▸ GIVEN DATA
*** Begin section ***

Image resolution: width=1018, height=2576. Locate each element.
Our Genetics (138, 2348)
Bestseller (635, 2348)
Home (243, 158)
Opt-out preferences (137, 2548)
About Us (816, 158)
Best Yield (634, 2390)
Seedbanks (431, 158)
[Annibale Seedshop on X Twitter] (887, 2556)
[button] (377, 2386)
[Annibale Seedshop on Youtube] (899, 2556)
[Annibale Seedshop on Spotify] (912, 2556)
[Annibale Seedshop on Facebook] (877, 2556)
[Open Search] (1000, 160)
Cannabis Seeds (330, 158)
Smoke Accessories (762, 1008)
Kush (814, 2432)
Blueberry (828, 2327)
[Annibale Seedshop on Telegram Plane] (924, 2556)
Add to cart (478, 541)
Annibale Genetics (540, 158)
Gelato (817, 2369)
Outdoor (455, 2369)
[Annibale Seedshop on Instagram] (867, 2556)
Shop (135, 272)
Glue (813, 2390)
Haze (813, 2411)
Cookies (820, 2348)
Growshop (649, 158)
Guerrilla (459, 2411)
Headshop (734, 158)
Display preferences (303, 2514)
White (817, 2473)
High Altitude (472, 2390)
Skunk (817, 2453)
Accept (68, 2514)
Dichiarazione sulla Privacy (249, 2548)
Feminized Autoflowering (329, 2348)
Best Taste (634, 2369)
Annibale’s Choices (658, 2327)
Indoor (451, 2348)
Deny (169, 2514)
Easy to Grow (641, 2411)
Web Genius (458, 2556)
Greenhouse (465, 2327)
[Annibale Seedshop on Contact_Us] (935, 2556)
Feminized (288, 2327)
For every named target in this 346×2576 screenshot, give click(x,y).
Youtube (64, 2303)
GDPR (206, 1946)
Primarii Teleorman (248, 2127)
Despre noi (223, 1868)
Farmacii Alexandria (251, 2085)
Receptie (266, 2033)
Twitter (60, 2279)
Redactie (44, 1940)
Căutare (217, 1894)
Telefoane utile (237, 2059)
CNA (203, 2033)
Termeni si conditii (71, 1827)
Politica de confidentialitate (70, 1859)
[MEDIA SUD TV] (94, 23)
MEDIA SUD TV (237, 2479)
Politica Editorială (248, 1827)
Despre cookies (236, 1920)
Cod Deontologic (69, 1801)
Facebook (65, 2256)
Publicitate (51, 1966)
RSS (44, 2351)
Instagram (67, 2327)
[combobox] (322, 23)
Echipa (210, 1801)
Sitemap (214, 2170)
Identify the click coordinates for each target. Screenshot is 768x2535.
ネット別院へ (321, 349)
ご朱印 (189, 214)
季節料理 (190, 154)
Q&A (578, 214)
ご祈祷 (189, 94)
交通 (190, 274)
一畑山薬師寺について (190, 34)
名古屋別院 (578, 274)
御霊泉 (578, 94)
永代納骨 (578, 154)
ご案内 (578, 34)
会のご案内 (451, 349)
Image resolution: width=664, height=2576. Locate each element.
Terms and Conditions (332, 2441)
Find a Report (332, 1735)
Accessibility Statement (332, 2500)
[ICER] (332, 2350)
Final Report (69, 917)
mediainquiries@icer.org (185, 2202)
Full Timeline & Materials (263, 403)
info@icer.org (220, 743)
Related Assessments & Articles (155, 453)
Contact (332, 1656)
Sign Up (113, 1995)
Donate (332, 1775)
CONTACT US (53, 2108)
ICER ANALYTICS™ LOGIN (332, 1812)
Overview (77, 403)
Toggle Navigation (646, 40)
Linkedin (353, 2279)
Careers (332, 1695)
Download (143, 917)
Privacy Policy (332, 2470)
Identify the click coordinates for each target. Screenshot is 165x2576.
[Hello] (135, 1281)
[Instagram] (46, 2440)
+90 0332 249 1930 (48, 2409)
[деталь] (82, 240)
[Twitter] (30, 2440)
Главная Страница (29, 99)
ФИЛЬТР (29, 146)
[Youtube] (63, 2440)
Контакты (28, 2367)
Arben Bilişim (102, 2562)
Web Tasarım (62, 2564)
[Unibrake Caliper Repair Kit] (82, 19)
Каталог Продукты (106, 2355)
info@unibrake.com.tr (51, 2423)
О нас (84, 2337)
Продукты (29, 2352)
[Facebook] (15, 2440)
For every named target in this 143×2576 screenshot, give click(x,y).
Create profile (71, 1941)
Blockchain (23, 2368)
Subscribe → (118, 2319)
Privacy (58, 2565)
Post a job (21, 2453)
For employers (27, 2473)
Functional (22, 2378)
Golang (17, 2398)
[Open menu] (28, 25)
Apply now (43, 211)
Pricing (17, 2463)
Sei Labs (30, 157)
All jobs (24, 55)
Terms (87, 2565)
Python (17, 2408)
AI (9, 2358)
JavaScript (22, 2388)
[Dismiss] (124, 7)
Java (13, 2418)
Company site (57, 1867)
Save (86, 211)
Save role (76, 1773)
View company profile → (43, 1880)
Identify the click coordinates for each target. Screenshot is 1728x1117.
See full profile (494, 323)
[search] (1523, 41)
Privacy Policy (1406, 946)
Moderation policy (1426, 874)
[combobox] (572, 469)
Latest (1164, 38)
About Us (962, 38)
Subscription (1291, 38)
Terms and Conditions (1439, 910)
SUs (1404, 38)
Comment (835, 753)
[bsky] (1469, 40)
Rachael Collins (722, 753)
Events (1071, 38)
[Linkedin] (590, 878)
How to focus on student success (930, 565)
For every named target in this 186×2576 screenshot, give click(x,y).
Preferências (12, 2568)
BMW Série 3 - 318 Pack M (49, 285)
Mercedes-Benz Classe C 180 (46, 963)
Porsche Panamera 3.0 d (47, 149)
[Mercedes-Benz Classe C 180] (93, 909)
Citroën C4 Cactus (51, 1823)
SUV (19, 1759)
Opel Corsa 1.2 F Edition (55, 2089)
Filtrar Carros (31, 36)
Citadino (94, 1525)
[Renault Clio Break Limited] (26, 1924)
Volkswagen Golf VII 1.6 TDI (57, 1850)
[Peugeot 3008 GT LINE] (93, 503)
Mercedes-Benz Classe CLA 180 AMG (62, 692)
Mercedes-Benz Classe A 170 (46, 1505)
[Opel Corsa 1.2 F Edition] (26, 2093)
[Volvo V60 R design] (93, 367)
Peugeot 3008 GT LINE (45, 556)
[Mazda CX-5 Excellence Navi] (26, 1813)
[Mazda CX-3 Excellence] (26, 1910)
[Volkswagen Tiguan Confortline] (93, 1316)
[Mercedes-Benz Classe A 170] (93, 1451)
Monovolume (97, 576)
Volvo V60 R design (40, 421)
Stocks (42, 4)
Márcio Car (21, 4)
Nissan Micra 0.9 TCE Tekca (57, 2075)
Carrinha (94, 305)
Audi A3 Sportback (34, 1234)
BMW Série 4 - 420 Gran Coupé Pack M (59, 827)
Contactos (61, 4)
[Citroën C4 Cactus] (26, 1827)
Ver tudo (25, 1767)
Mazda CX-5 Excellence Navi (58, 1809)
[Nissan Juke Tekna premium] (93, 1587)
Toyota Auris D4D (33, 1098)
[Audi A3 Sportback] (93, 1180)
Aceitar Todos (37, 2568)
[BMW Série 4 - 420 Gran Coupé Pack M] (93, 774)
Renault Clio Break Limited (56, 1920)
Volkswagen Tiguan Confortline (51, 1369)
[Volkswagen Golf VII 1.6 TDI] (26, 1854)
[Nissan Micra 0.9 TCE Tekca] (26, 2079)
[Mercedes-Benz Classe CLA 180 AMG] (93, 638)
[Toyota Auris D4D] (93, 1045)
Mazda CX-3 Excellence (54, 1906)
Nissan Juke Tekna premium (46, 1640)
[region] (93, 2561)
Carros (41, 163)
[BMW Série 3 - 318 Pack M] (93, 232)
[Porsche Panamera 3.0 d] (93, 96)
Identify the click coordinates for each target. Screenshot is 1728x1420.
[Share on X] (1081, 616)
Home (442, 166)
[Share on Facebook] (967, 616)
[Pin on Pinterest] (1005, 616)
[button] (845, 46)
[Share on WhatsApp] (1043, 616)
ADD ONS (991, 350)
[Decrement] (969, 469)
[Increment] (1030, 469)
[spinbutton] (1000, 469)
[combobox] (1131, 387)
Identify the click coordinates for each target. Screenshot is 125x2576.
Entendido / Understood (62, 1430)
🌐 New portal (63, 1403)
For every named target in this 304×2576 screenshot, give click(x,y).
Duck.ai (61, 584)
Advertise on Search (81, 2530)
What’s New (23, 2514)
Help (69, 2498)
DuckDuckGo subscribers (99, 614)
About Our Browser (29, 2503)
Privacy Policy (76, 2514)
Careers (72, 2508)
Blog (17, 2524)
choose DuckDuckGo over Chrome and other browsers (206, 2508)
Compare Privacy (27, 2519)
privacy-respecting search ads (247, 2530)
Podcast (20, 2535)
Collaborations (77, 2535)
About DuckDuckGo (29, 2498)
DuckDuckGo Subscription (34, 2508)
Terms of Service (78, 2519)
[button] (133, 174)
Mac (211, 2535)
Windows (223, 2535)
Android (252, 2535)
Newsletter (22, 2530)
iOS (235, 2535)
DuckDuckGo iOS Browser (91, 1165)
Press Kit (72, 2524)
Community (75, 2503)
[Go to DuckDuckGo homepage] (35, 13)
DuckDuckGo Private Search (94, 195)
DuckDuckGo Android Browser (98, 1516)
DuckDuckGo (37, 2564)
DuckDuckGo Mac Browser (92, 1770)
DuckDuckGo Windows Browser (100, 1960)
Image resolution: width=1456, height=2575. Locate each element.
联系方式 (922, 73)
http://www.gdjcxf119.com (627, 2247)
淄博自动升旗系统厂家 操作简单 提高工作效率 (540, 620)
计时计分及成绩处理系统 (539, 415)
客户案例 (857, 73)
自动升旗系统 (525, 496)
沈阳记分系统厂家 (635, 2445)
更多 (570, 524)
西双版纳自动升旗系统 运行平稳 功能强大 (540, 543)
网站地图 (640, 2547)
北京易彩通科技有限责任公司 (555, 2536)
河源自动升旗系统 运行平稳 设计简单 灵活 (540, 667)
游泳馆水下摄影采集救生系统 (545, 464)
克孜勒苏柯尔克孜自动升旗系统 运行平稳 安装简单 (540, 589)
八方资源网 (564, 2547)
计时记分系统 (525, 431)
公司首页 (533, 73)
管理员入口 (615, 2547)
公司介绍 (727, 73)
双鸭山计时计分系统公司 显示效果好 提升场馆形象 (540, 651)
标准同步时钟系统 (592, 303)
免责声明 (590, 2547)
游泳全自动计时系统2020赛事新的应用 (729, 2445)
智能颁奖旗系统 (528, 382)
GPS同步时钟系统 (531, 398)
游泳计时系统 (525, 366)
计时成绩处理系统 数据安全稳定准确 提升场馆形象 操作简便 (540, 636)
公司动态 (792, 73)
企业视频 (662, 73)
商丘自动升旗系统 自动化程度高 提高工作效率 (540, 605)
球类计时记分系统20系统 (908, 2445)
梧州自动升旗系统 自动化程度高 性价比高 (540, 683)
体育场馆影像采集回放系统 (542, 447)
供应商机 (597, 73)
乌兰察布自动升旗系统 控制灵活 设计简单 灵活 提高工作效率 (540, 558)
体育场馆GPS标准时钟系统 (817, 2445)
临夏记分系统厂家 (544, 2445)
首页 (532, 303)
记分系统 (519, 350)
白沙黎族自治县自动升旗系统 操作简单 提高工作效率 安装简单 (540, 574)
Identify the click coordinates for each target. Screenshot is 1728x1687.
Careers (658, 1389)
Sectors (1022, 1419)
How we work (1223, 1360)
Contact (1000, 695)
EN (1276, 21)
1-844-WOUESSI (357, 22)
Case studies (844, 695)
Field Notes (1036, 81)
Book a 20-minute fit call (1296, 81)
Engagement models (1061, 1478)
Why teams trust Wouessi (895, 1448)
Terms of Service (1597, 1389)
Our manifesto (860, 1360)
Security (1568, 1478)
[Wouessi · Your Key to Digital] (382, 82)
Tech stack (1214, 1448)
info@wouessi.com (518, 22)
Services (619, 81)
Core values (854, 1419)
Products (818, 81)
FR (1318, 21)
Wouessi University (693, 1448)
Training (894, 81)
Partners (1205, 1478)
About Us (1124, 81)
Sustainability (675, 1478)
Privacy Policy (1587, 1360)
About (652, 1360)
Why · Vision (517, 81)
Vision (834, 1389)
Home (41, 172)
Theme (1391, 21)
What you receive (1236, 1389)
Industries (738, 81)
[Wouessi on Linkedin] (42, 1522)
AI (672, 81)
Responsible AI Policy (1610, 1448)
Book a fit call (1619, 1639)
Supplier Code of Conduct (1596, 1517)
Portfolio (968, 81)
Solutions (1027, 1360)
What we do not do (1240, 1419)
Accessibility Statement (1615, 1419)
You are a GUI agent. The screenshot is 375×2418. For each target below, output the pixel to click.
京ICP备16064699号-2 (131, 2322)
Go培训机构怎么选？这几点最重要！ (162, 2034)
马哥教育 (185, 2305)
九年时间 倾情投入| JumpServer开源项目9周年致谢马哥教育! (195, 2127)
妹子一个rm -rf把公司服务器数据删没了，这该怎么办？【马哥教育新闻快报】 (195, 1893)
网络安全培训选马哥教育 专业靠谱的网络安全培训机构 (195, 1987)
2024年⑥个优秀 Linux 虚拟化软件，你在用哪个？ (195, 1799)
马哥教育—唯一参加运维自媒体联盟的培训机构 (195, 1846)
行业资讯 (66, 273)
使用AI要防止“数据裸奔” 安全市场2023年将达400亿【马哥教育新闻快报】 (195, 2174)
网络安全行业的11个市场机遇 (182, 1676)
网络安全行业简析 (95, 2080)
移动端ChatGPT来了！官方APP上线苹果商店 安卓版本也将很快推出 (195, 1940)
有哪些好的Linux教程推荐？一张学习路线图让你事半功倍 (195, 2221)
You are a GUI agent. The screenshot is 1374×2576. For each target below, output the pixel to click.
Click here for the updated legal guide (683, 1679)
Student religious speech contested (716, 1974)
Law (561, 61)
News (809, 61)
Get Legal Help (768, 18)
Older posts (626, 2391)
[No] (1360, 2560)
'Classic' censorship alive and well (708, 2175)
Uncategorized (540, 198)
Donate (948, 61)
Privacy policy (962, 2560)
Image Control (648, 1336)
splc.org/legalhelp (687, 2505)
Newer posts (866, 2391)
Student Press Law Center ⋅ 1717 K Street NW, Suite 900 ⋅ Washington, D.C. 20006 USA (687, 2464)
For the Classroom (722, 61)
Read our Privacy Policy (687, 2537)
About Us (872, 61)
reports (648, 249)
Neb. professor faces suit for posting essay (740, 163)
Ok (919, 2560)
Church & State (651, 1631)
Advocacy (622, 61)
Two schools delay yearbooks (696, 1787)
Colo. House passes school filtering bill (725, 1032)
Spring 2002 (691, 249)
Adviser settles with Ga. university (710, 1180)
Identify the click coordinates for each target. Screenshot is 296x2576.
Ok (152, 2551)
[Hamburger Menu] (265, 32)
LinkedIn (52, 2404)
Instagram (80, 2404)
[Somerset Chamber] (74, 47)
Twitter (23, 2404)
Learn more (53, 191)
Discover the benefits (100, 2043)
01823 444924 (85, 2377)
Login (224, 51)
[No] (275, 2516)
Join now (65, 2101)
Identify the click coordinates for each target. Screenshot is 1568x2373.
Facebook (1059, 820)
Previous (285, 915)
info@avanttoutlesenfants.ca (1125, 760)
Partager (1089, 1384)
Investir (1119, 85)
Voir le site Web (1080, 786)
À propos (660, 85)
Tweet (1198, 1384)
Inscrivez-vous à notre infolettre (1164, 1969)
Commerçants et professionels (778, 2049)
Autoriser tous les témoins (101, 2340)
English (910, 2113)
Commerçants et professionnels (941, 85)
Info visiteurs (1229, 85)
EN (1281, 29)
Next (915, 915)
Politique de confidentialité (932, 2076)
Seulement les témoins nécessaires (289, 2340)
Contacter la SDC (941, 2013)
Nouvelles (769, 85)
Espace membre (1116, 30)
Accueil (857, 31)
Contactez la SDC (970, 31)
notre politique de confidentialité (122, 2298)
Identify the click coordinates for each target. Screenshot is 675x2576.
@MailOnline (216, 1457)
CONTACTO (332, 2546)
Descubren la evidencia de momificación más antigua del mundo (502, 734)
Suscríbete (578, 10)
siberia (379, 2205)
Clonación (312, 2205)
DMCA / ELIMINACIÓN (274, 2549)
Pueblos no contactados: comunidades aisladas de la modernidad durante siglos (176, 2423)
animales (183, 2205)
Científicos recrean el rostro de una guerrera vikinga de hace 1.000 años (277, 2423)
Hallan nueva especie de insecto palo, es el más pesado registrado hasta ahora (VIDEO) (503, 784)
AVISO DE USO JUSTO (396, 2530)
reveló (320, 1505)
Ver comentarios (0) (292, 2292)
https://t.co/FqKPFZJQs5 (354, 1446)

*** End section ***

▸ WHAT YOU NEED TO DO
Which lines in the records above contain the string "notre"? Copy them.

▸ TASK RESPONSE
Inscrivez-vous à notre infolettre (1164, 1969)
notre politique de confidentialité (122, 2298)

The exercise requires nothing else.